Here is the list of 10 core principles of Nordic diet as laid down by the creators of this diet :
- More fruit and vegetables every day (lots more: berries, cabbages, root vegetables, legumes, potatoes and herbs)
- More whole grain, especially oats, rye and barley
- More food from the seas and lakes
- Higher-quality meat, but less of it
- More food from wild landscapes
- Organic produce whenever possible
- Avoid food additives
- More meals based on seasonal produce
- More home-cooked food
- Less waste
What does science have to say about role of Nordic diet in weight loss?
There are not many studies focussed only on weight loss and Nordic diet; most studies concentrate on Nordic diet’s health benefits.
Health effect of the New Nordic Diet in adults with increased waist circumference: a 6-mo randomized controlled trial
Researchers at University of Copenhagen, Denmark conducted a 6 month study to investigate the effects of New Nordic Diet on body weight.
181 individuals with abdominal obesity were recruited for the study and were assigned to have either New Nordic diet or average Danish diet.
The New Nordic diet was rich in fruits, vegetables, whole grains and fish.

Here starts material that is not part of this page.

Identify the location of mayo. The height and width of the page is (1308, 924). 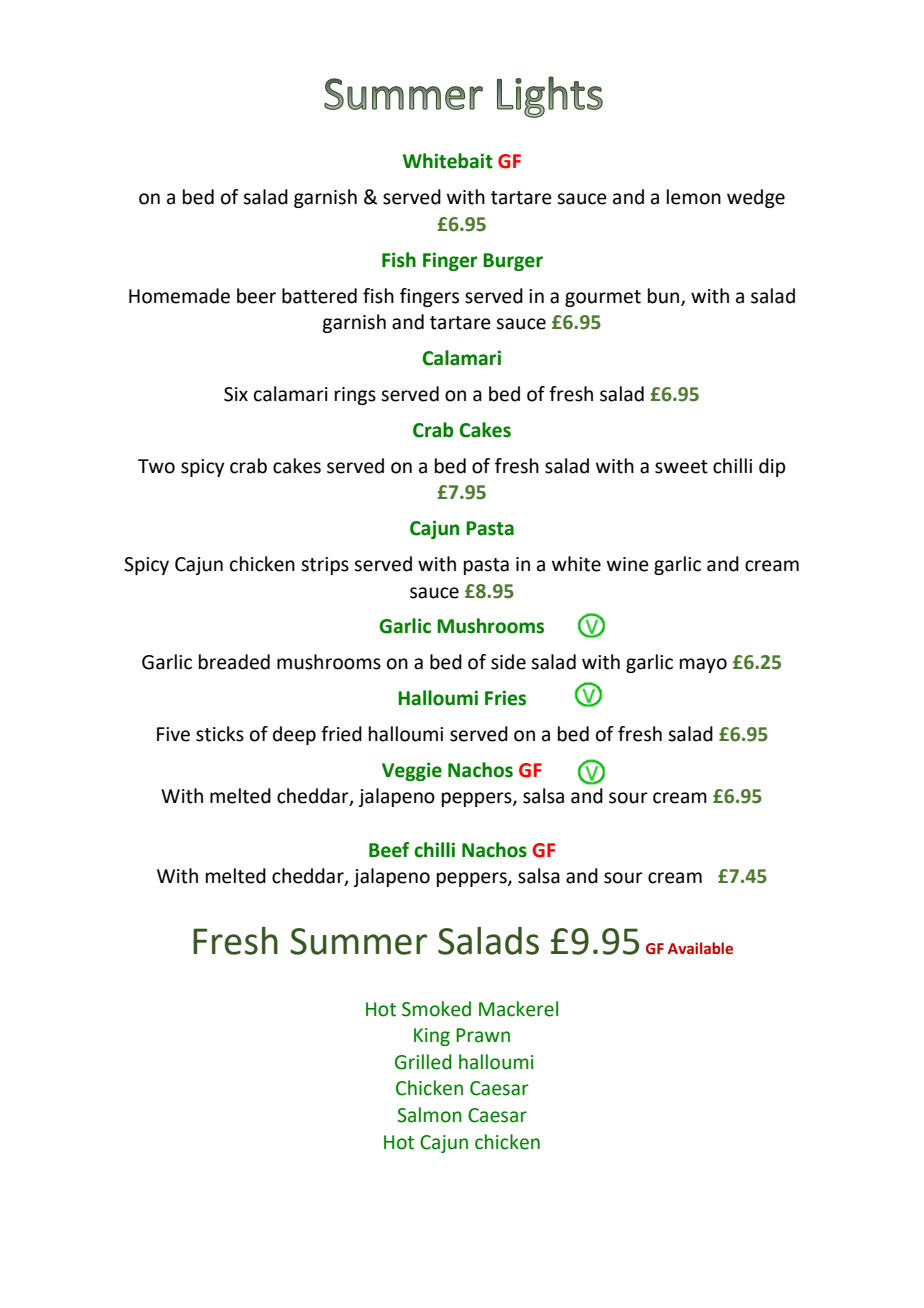
(703, 665).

At the end of 6 months weight loss was around 4.7 kg for New Nordic diet and 1.5 kg for Danish diet. Greater reduction in waist circumference was also observed in the New Nordic diet group.
An additional observation that was made was that New Nordic diet brought about reduction in blood pressure.

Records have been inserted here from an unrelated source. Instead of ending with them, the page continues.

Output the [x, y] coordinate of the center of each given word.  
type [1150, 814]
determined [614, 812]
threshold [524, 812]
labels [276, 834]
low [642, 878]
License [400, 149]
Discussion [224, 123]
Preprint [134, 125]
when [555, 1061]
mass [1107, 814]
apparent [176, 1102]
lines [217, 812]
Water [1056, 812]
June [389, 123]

Long-term adherence to the New Nordic Diet and the effects on body weight, anthropometry and blood pressure: a 12-month follow-up study
Having received such promising results from the above mentioned study, a further 12 month follow up study was conducted.
This time weight lost was 6.2kg and 3kg with regains of 4.6kg and 1.1 kg in New Nordic diet and Danish diet respectively.
Satisfaction was higher for New Nordic diet and higher adherence to this diet as well as increased physical activity was associated with decreased weight regain.
Effects of a healthy Nordic diet on cardiovascular risk factors in hypercholesterolaemic subjects: a randomized controlled trial (NORDIET)
A clinical trial was conducted with the aim to assess the effect of Nordic diet on risk factors causing heart disease. The study lasted for 6 weeks and the Nordic diet was compared to Western diet.
A decrease in cholesterol levels was observed. Body weight decreased by 4% in the group assigned Nordic diet. Slight positive changes in insulin sensitivity and blood pressure were observed.
What does this mean?
Limited evidence is available regarding Nordic diet’s effect on weight loss but each of the studies present moderate and positive weight loss outcomes.
Health benefits of Nordic diet
As I mentioned in the beginning, Nordic diet goes beyond weight loss. Weight loss with this diet is a result of avoiding processed foods. Nordic diet is found to be beneficial for following conditions:
- Reduces blood pressure in metabolic syndrome
- Improves physical performance in old age
- Reduces the expression of inflammation causing genes in metabolic syndrome
- Improves blood lipid profile and cholesterol in metabolic syndrome
Nordic diet is a compilation of the healthiest foods. Also it is environmentally and economically advantageous. It is a great option for those who want try the Mediterranean diet (Read: Mediterranean Diet & Obesity: The Scientific Truth) but don’t like to use olive oil because the Nordic diet focuses on use of canola oil.
It is not a typical diet for immediate weight loss but definitely weight loss can occur as a result of eating organic food and avoiding processed food in this diet.
I would recommend Nordic diet for weight management once you have achieved your weight loss goal assuming you are not sensitive to weight gain from carbs.